I have been eyeing the Nikon SB-600, but will one flash be enough? and should i try to get a strobelight as well as hotshoe flashes? Basicly, i guess could someone give me an overview of what kind of system i should be looking for, preferably under $400 (for flashes). Also, how would you reccomend i set up the flashes?


----------



## osirus (Nov 27, 2008)

one thing i recomend..
is keep your head up!

i know people whos camera lens and flash were destroyed cause they looked away for a sec and one of the snowboarders crashed into them..

im no lighting expert.
but id say the setup depends on what you are shooting at the time, and what you are going for..

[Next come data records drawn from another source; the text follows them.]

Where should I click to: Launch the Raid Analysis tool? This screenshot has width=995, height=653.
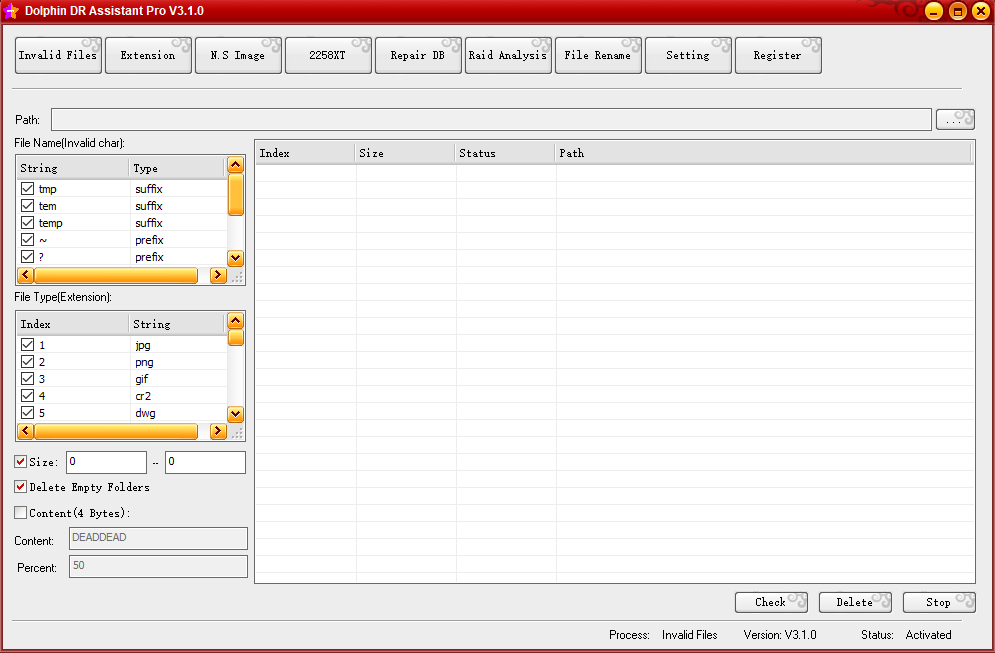point(508,56)
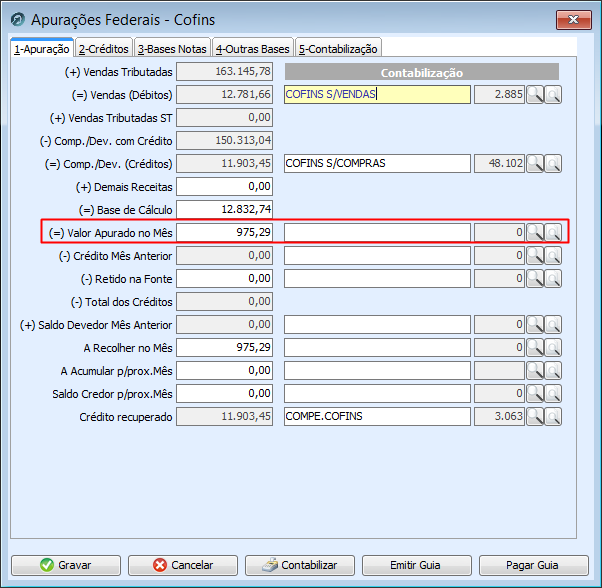The image size is (602, 588).
Task: Open the 3-Bases Notas tab
Action: tap(172, 48)
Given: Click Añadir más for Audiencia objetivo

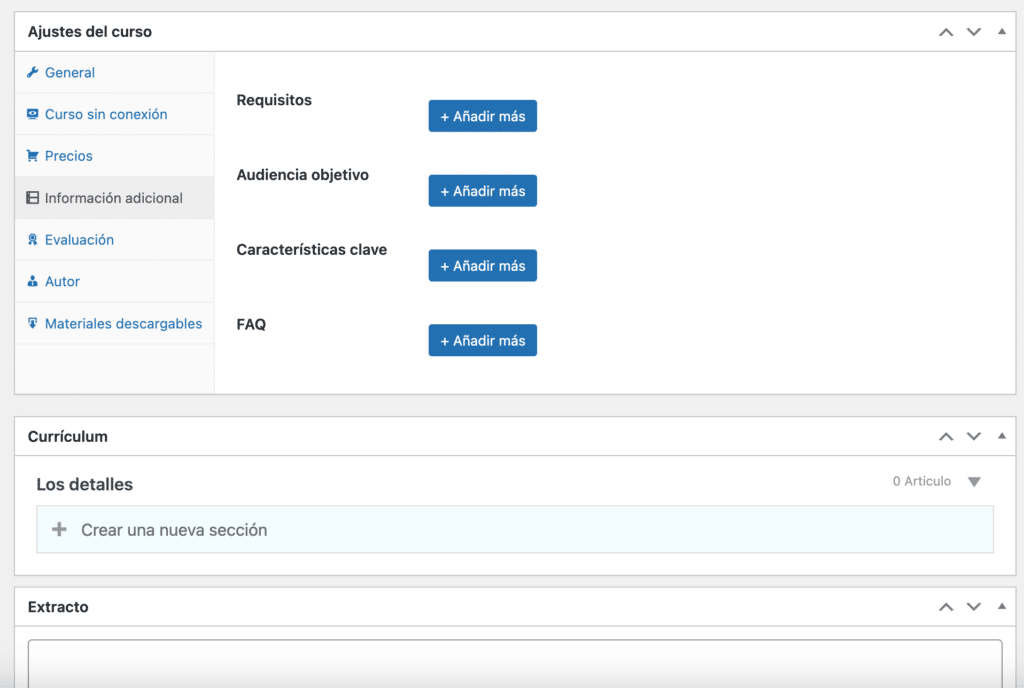Looking at the screenshot, I should pos(482,190).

i guess one flash could be enough, you could say light someone jumping at night fromm off to the side and a little behind to give the bright hightlights along the edge of them, and also use the d80s pop up flash to do some fill flash.


but im no pro...
im just in the process of getting my first flash an sb800..


----------



## Ejazzle (Nov 27, 2008)

are you gonna be shooting alot at night?


----------



## jvgig (Nov 29, 2008)

Does the mountain allow the use of a flash?  It could be very distracting and thus dangerous to others if you are on the general slope, now if you have a closed off trail, you will be alright.  Just something to ask about.

I would just try to position you self in a well lit area and get a fast lens.


----------



## roadkill (Nov 30, 2008)

SB600 should be sufficient.  You can alsouse it off camera with the D80's commander mode.


----------